Martedì scorso, quando l'arbitro inglese Oliver ha fischiato la fine della partita perfetta giocata a Lisbona, penso che quasi tutti i tifosi della Beneamata abbiano provato una grande emozione e un grande orgoglio da mostrare al mondo intero. Nello stesso tempo penso anche che sia aumentata l'incazzatura per non vedere lo stesso spirito settimana dopo settimana. L'augurio è che la prova del Da Luz, mix perfetto di tecnica, tattica e senso di appartenenza, sia stata una sorta di doccia rigeneratrice per una squadra e un ambiente che forse non hanno ancora superato la delusione per non aver portato a casa scudetto e conseguente seconda stella la scorsa stagione.

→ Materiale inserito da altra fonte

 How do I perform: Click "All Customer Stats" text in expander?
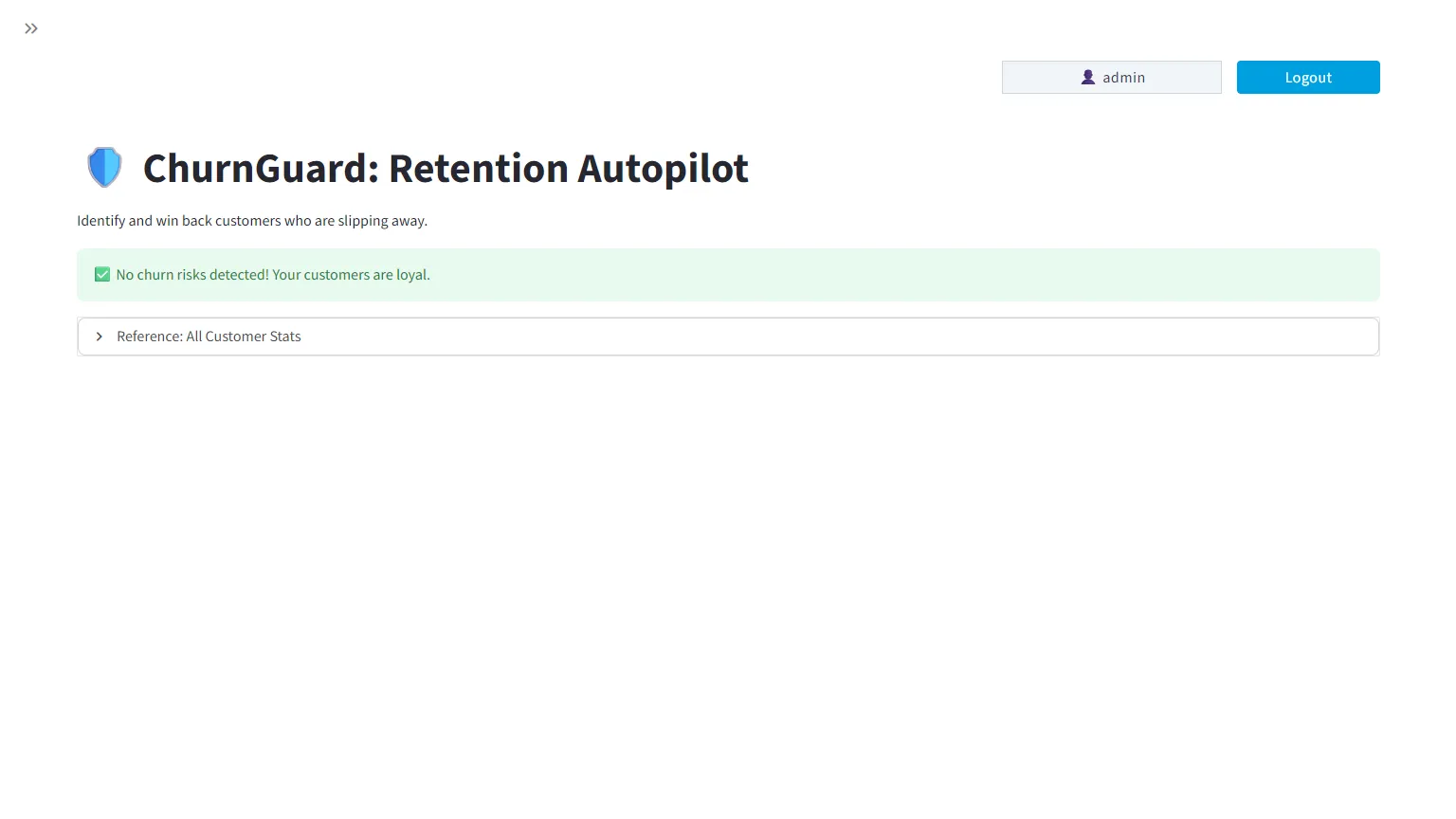244,337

“Non c'è tempo per morire”, disse il grande Giampiero Galeazzi durante il finale di una delle sue leggendarie telecronache di canottaggio che vedevano protagonisti i mitici fratelli Abbagnale. Non c'è più tempo per sbagliare per questa Inter che questa sera ospita al Meazza il Monza, e mercoledì prossimo, sempre nel “Tempio”, disputerà il secondo tempo della sfida europea con il Benfica. È scoccata l'ora della verità. In campionato, dove l'orologio va aggiustato al più presto e in Champions, dove invece la lancette scorrono che è un piacere contro ogni ragionevole pronostico stilato a inizio avventura.

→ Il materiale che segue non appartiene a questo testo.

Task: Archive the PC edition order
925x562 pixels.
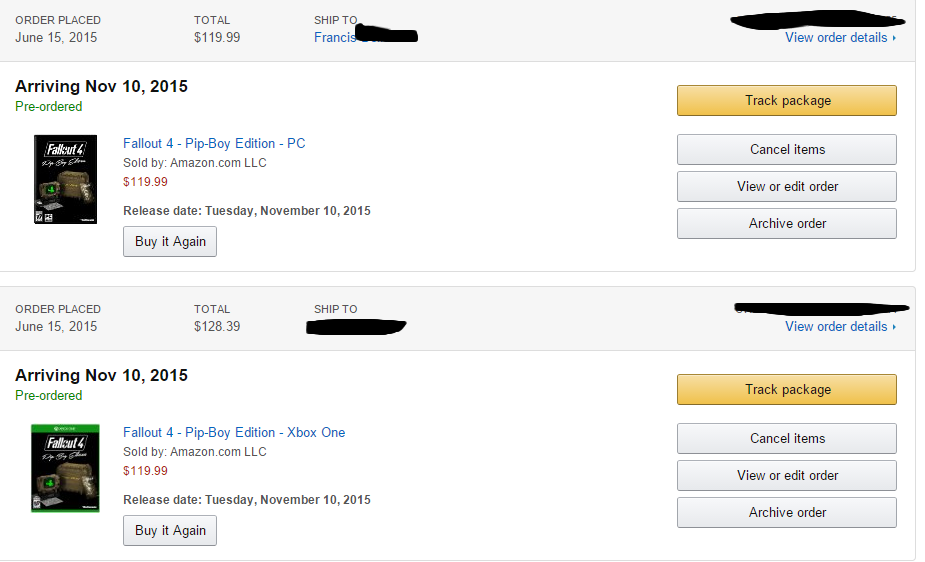Action: 787,224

La gente nerazzurra, come al solito, ha già vinto. Il Meazza sarà sold-out contro il Monza, sold-out, naturlmente, mercoledì 19 contro Joao Mario e compagni. Come non ci sarà un posto vuoto il 26 aprile quando, contro la Juventus, ci si giocherà un posto nella finale di Coppa Italia, vinta dall'Inter nella scorsa stagione. L'1-1 maturato a Torino con il rigore finale di Lukaku deve essere il primo passo verso un nuovo successo contro la storica rivale. Ma si faccia un passo alla volta, anche se costretti a scendere in campo ogni tre giorni da un calendario impietoso.
Dicevamo di Lukaku. Big Rom si conferma splendido rigorista e la cosa alla lunga porta punti e vittorie importanti, come quella di Lisbona. Non vediamo l'ora di rivederlo anche devastante nella corsa e nello strappo con l'uomo addosso. Lui si sta impegnando al massimo per tornare a certi livelli e partita dopo partita la condizione sembra migliorare. Contro il Monza Lukaku partirà titolare, da scegliere il patner iniziale che con ogni probabiità sarà Correa. Poi ci dovranno pensare gli altri e con Bastoni, Barella e Brozovic versione Lisbona, l'Inter può tornare a vincere anche in campionato. Lo meriterebbe Simone Inzaghi. La critica può essere sacrosanta, se motivata. La mancanza di rispetto, per uno che all'Inter tiene veramente, no.